_Problem description_
Below are the records; copy exactly the stretch from the line containing "Viewport: 1200px width, 750px height." through the line containing "Click the delete", both ends included, and nothing else.

_Data for analysis_
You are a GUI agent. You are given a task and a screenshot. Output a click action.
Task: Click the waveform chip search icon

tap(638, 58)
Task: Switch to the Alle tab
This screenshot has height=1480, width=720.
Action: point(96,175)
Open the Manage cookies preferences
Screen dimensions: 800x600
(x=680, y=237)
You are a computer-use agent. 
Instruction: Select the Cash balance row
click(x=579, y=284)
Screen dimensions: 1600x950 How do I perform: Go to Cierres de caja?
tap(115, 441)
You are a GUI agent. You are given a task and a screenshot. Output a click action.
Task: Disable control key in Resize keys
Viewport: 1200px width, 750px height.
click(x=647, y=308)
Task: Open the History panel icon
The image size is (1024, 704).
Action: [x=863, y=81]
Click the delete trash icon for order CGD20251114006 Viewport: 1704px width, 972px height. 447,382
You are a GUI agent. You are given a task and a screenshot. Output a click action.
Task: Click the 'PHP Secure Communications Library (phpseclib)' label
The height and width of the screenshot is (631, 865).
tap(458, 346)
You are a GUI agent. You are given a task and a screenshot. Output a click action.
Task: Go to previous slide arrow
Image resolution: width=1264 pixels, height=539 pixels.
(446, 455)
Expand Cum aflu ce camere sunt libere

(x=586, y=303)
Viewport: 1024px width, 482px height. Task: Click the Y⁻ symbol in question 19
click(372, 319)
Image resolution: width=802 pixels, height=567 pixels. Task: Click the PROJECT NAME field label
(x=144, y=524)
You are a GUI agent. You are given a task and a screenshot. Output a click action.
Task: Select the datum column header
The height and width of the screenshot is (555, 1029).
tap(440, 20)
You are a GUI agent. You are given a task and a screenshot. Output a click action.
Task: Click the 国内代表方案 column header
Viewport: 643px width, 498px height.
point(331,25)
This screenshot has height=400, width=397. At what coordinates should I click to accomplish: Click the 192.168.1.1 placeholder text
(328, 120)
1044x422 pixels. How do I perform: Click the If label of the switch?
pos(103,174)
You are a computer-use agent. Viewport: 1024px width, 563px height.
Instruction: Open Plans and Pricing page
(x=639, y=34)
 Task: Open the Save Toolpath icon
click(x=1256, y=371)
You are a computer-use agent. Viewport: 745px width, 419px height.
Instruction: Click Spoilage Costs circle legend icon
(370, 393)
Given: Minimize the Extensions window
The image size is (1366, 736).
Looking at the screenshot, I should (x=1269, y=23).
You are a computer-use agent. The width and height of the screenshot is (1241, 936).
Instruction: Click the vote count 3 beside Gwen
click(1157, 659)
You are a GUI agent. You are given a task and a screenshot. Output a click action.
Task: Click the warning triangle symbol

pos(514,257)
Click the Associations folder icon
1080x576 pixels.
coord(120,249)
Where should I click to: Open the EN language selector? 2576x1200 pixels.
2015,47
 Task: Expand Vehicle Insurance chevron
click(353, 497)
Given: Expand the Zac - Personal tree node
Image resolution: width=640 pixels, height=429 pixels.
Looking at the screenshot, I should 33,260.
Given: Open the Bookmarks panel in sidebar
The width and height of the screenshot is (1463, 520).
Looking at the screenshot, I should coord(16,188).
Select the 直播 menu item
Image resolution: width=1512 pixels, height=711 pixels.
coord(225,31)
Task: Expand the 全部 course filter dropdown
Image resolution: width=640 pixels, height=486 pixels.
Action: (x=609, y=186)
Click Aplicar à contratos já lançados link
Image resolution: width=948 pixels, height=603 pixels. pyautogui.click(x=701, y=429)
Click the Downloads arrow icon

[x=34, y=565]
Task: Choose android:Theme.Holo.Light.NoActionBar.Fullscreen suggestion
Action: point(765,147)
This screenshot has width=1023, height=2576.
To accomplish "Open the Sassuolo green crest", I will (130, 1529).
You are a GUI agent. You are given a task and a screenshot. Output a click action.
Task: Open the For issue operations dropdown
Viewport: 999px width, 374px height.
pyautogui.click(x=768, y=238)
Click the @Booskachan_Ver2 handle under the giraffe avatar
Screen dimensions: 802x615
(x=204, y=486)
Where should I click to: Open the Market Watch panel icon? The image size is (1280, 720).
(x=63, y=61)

_Task result_
Viewport: 1200px width, 750px height.
click(x=647, y=308)
Task: Open the History panel icon
The image size is (1024, 704).
Action: [x=863, y=81]
Click the delete trash icon for order CGD20251114006 Viewport: 1704px width, 972px height. 447,382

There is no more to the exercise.